EXERCISE: In the entries below, find the string "table" and return each line holding it.

RECORDS PROVIDED:
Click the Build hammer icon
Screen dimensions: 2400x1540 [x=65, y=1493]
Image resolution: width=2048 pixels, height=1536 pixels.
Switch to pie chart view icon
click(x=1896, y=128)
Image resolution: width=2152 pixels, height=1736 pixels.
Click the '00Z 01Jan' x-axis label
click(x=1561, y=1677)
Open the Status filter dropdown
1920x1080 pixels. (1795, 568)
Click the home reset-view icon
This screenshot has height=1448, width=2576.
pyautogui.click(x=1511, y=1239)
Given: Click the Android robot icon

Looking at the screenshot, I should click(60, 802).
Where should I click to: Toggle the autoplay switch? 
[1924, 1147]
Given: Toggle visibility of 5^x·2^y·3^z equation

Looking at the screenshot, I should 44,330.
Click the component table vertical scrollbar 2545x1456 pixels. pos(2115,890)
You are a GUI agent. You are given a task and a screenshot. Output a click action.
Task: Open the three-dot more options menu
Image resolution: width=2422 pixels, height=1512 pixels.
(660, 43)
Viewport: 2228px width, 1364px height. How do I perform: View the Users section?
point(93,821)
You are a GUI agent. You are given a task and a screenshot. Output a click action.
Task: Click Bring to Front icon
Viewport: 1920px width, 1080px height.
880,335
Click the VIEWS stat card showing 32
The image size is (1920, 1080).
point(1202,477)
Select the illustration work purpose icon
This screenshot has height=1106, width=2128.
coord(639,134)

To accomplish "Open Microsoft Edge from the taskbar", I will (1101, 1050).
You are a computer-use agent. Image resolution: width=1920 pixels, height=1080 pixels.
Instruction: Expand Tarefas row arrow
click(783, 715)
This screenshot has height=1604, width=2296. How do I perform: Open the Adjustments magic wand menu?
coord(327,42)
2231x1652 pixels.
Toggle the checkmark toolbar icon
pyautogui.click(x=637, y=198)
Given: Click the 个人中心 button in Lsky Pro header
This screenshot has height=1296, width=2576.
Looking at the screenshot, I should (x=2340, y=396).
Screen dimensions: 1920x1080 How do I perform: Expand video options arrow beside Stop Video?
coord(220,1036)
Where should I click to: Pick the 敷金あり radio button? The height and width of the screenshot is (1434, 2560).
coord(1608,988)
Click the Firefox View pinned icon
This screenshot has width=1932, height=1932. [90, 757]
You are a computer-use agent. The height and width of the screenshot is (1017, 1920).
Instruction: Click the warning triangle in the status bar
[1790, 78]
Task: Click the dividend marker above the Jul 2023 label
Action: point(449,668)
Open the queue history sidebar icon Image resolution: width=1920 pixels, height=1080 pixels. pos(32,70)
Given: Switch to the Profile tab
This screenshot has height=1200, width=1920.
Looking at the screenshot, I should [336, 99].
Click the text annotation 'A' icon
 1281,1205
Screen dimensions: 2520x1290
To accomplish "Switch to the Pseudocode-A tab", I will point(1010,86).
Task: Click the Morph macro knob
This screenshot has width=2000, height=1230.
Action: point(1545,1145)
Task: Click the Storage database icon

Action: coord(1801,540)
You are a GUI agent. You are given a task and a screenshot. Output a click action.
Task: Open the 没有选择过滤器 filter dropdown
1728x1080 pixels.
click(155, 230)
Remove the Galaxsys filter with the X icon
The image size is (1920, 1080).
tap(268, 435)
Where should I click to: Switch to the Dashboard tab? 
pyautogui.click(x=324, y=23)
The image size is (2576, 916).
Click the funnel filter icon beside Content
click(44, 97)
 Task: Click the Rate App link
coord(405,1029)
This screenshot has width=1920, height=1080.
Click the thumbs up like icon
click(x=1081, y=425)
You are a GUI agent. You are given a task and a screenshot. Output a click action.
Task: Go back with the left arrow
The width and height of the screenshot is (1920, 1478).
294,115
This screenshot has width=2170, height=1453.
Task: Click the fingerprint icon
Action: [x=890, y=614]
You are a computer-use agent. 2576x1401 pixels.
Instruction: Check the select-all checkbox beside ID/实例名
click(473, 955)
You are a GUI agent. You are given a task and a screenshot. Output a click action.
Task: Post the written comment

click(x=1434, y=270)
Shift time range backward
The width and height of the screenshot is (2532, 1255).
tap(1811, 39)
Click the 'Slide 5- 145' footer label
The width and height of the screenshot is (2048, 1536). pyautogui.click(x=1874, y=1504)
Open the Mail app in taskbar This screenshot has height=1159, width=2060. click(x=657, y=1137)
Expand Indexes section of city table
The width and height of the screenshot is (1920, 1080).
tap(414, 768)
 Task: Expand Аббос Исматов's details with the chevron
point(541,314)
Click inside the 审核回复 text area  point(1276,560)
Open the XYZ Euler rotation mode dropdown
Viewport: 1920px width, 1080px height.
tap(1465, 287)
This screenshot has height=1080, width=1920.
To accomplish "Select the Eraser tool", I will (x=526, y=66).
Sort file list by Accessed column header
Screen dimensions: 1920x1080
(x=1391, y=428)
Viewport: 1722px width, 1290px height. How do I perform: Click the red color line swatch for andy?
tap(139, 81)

ANSWER BOX:
Click the component table vertical scrollbar 2545x1456 pixels. pos(2115,890)
Expand Indexes section of city table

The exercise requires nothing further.